- [WORK TASK] Starting at the line containing "Image resolution: width=800" and ending after the line containing "In order to click on italians-legend-swatch", reproduce only those lines of the data below, requests included. Multiply each click coordinate in the answers by 2.3, rounding to the nearest whole number with halves going up, and leave every other number unchanged.

>>>

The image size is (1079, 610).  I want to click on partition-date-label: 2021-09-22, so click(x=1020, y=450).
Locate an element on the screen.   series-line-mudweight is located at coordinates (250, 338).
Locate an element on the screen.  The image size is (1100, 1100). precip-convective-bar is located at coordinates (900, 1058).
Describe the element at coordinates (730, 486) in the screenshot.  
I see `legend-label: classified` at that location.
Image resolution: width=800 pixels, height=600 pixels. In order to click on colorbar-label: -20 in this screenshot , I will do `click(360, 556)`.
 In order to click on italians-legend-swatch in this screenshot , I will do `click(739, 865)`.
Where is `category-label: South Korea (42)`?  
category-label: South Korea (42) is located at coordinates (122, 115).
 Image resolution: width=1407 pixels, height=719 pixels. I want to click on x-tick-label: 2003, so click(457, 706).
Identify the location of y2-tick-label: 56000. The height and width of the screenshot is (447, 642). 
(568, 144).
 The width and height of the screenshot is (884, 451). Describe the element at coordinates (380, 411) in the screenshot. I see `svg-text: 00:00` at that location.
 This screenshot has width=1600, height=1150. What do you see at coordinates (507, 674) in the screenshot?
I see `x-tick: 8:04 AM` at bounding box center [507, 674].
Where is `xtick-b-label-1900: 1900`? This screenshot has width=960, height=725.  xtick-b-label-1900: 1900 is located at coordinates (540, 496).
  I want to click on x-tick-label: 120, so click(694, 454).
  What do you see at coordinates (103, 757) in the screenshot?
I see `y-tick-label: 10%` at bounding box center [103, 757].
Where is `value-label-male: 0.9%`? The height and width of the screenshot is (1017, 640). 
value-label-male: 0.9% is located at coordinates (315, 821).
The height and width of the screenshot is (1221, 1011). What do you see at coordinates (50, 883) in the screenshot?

<<<

- [SOLUTION]
Image resolution: width=800 pixels, height=600 pixels. In order to click on colorbar-label: -20 in this screenshot , I will do `click(828, 1279)`.
 In order to click on italians-legend-swatch in this screenshot , I will do `click(1700, 1990)`.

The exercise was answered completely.